Testimony 2: On May 19, 2002,The New York Times published an article, "The Last Sociologist," by Orlando Patterson, a Harvard sociology professor, in which he bitterly lamented the recent transformation of sociology from the non-scientific to the scientific. In his NYT article which I copied below, Patterson wrote: "[Sociologists'] need to test hypotheses, build models and formulate laws forces them into an emphasis on the organizational aspects of culture, which can be reduced to data suitable for 'scientific' analysis. [ ] Sociology is hardly alone in this pseudo[?? YB]-scientific narrowing of purpose and methods on the nation's campuses. Many political science departments, for example, have been hijacked [!!, YB] by 'rational choice' theorists who disdain the study of political beliefs and culture." 

Support to the factual assertion of Professor Patterson that Sociology has become scientific can be gleaned from the letter of protest to the Minister of Education of Israel by the President of the American Sociological Association Cecilia L. Ridgeway, who is careful to describe her association in her letter as not merely an academic association, but rather as a scientific association.

Testimony 3: In Jon R. Bond (2007), The Scientification of the Study of Politics: Some Observations on the Behavioral Evolution in Political Science, Journal of Politics, pages 897–907, the author writes: "We call our discipline 'political science.' The term 'science' implies use of the scientific method. In modern usage (since the 18th century), science is a method of learning based on systematic observation using the scientific method. It is a method of learning different from the arts. The 'scientification of the study of politics' refers to the process through which political science as an academic discipline has come to use the scientific method for the production and dissemination of knowledge about politics." Bond goes on to write: "I propose to outline some landmarks in the scientification of political science, paying attention not only to the growing use of the scientific method, but also to the development of theory (in the empirical, scientific sense)." 

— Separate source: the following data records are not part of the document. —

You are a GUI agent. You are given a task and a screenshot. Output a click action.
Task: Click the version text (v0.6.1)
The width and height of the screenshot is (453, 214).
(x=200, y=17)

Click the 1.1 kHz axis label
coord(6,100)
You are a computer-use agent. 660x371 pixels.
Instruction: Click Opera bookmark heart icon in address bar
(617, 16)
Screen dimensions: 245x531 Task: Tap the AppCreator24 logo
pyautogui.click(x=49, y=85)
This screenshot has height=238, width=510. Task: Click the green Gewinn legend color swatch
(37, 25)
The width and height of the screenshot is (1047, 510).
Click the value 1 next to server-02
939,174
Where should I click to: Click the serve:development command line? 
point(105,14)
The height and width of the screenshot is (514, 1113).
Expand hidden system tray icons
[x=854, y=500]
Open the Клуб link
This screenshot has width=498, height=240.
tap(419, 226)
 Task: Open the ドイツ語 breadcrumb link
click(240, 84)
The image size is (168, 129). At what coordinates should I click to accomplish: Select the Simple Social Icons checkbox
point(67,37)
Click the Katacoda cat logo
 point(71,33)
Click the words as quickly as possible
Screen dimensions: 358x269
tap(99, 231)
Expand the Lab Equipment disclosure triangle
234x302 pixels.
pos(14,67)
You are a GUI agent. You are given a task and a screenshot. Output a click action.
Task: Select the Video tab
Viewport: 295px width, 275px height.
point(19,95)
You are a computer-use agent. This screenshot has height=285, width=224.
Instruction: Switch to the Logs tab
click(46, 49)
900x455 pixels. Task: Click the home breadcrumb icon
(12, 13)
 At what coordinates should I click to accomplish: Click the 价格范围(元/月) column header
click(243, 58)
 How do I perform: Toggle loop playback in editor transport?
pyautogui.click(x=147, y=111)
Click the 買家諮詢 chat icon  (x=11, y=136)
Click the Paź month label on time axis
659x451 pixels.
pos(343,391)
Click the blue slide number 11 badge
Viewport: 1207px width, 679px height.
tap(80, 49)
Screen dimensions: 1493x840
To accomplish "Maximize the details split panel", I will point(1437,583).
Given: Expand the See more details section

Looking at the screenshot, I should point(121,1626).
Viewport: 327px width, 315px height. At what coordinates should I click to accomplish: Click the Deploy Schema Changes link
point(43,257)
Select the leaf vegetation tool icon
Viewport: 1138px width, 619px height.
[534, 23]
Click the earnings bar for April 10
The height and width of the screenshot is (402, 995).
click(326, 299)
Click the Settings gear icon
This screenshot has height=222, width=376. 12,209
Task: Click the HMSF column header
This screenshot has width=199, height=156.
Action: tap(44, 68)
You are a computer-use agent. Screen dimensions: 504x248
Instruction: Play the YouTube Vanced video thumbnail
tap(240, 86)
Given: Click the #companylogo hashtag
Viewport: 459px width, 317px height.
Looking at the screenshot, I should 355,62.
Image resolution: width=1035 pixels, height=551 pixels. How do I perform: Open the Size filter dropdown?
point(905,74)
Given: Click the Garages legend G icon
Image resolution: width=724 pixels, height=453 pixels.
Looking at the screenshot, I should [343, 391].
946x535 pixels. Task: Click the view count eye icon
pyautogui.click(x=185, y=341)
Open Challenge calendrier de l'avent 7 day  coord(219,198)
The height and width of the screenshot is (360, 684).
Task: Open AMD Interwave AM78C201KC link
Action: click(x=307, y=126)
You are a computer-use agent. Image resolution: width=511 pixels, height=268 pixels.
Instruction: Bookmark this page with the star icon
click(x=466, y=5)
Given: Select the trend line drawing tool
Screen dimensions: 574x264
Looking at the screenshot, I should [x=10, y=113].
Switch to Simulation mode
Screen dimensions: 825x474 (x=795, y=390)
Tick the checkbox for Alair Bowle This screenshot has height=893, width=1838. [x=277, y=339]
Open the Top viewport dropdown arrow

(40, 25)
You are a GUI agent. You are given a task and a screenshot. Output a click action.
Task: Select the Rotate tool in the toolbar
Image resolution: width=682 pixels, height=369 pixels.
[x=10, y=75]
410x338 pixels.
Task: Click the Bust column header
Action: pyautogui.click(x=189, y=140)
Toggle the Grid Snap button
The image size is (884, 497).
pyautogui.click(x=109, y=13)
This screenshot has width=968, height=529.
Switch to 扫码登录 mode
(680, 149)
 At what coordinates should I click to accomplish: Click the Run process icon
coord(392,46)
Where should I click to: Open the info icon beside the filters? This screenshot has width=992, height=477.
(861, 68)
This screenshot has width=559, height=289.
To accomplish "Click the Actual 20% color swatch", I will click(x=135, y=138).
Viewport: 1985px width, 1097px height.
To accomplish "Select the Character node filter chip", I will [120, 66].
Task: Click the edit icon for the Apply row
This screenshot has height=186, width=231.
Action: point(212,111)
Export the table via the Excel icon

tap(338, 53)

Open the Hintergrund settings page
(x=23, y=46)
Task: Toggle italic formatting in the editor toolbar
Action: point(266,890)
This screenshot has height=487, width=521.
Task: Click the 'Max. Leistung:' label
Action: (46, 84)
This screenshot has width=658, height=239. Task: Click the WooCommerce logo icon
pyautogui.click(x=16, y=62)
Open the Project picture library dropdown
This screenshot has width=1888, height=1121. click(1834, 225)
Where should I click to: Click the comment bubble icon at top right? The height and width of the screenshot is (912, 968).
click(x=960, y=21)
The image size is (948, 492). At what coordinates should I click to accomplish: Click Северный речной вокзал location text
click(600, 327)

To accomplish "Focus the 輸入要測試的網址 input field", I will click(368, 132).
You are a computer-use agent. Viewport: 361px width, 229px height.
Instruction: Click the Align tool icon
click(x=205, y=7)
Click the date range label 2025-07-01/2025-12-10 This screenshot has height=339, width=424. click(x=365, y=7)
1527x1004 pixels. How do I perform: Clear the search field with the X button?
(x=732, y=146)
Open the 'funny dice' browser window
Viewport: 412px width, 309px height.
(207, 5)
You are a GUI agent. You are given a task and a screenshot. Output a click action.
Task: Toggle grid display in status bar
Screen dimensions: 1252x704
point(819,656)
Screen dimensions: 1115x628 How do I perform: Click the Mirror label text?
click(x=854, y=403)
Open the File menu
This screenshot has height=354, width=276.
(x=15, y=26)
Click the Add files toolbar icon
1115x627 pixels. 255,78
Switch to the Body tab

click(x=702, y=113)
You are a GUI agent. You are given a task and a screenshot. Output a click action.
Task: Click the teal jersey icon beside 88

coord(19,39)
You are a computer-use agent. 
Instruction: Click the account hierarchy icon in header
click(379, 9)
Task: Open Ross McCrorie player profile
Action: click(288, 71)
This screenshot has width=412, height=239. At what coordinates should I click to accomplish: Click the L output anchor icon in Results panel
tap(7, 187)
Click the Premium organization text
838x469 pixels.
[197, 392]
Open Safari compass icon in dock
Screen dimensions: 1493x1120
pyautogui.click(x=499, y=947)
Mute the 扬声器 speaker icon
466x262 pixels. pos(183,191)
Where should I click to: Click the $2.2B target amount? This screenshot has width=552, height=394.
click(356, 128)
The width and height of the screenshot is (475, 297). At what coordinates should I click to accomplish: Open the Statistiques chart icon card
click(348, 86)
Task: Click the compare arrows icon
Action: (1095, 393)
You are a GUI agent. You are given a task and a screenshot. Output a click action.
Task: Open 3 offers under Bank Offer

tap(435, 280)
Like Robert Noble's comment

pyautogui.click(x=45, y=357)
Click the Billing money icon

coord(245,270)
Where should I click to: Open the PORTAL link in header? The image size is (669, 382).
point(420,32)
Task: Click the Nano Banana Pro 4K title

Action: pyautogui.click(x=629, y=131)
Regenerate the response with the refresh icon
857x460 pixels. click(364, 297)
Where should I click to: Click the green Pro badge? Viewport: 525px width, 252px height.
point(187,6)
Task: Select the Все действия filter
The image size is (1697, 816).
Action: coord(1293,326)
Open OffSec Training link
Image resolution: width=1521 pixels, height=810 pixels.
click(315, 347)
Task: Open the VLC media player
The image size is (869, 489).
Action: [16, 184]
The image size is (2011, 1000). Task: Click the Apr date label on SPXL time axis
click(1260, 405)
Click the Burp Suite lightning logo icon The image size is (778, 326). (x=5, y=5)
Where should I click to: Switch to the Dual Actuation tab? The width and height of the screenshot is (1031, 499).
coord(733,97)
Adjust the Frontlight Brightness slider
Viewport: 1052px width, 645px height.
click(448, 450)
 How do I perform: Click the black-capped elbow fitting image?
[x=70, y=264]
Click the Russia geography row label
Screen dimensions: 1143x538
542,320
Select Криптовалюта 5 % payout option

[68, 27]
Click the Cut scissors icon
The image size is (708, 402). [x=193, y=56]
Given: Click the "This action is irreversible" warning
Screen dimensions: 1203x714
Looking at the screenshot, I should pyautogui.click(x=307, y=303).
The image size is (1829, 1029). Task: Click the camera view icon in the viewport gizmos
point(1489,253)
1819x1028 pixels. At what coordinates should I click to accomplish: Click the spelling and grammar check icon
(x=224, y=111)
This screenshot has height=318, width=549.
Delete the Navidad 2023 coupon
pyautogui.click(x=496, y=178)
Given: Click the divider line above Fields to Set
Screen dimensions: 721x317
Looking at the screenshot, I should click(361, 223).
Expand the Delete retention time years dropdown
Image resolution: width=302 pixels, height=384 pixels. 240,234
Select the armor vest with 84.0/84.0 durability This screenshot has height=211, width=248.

Let me reiterate and contrast. Michael Walzer, you wrote to the Minister of Education of Israel as well as to many others that political science, despite its name, is not a scientific discipline. But in stark contrast, JR Bond writes in a published paper in a peer reviewed political science journal that the reason that political science is called so is because the discipline uses the scientific method. Wouldn't you agree, Michael Walzer, that the Minister of Education of Israel as well as the multitude who read your protest letter to him deserve an explanation?

To recap, three independent sources, one friend of the scientific method in political science (Jon R Bond); one foe of that method (Orlando Patterson); and one neutral (Frank and Gable); all give the same testimony, that political science has shifted to an exceptional extent from the non-scientific to the scientific, while you, Michael Walzer gave us the opposite impression. Whom should we believe?

Part 2: Which are the 'many departments' 

              that are dominated by the critical, non-scientific perspective,
           and of what academic quality are they?

Professor (emeritus) Walzer, in your protest letter you also wrote that the "[non-scientific] critical perspective of the Ben-Gurion department isn’t unique to it; there are many departments of politics and government in Europe and the United States with a similar perspective."

Can I ask you to graciously provide me with the list of those departments in the United States. 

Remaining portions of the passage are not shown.